Que nous disent les médias soi-disant progressistes pour dissimuler leS ratés du transgenrisme ?

On observe un thème récurrent dans les médias soi-disant progressistes alors qu’ils commencent à revenir sur leur soutien erroné à la médecine pédiatrique du genre, et c’est d’injecter l’histoire déchirante d’un « enfant trans » mythique dans chaque article qui jette le doute sur l’expérience de suppression de la puberté.

Le dernier exemple en date est l’émission The National du réseau @CBC, diffusée au Canada cette semaine, qui raconte l’histoire d’un garçon de l’Alberta qui a été élevé comme une fille et qui ne saurait donc être forcé de subir la puberté masculine. Comme pour toutes les autres histoires de ce type, le segment n’a pas abordé le fait que mentir à un petit garçon et lui dire qu’il est une fille est la véritable raison pour laquelle il doit être bourré de médicaments expérimentaux qui le rendront probablement stérile et dépourvu de fonction sexuelle plus tard dans la vie.

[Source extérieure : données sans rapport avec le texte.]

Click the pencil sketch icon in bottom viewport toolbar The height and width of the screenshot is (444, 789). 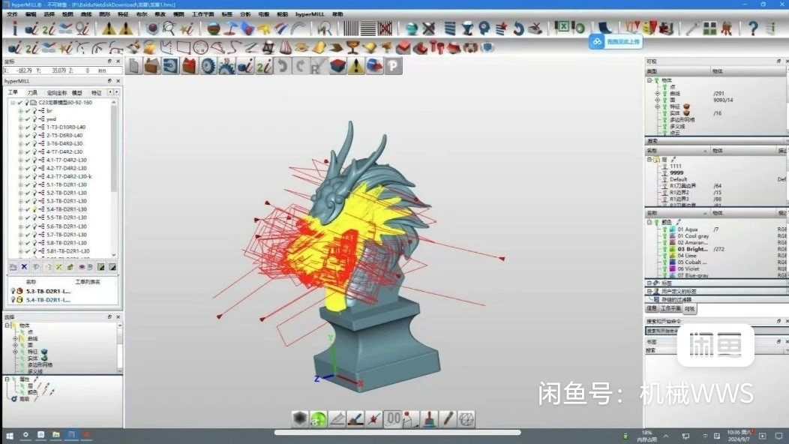[x=449, y=419]
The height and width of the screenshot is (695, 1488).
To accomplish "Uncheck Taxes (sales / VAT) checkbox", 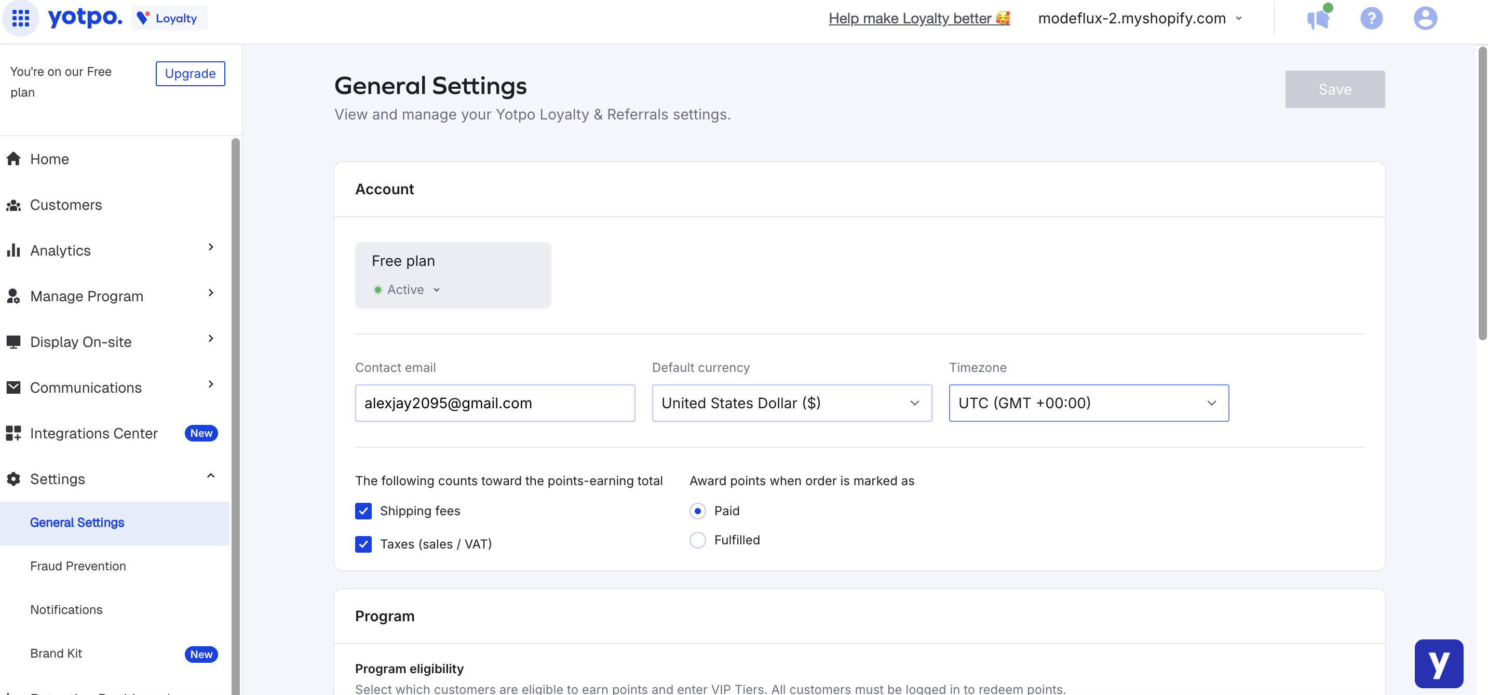I will tap(363, 544).
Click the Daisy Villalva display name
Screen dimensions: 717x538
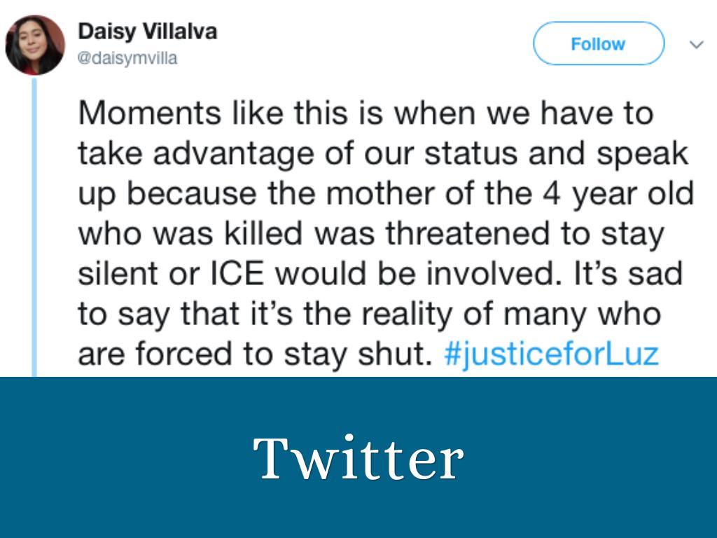click(x=147, y=32)
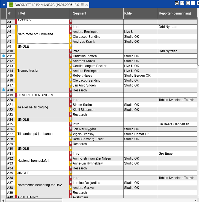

De même, la CBC a omis de mentionner que ces médicaments toxiques ne constituent pas une pause temporaire pour lui donner plus de temps pour comprendre les choses, comme ils étaient censés le faire, mais servent plutôt à le figer dans le temps, bloquant le développement cognitif même qui aurait presque certainement abouti à une réconciliation avec son corps.

Personne n’a expliqué non plus que l’extrême non-conformité de genre dans l’enfance est un indicateur fiable de l’homosexualité à l’âge adulte, ce qui signifie que ce garçon albertain serait très probablement devenu gay s’il n’avait pas été victime de cette nouvelle forme de thérapie de conversion pratiquée sous la bannière arc-en-ciel des droits des trans.

Le plus triste, c’est que sa mère a pris cette décision à sa place parce qu’elle l’aime et veut simplement qu’il soit heureux. Elle a fait confiance aux médecins affiliés à l’organisation World Professional Association for Transgender Health (WPATH) qui l’ont assurée que la transition sociale et les bloqueurs de puberté étaient entièrement réversibles, sans se rendre compte que WPATH est un groupe de transactivistes extrémistes, dénués de toute boussole morale ou éthique.

La vérité, bien sûr, c’est qu’il n’existe pas d’enfant transgenre. Il n’y a que des enfants qui ont besoin d’être attachés à la réalité pendant qu’ils grandissent, mûrissent et trouvent leur place dans le monde. Puissions-nous bientôt sortir de cette époque cauchemardesque où l’on célèbre ces sévices effroyables envers des enfants.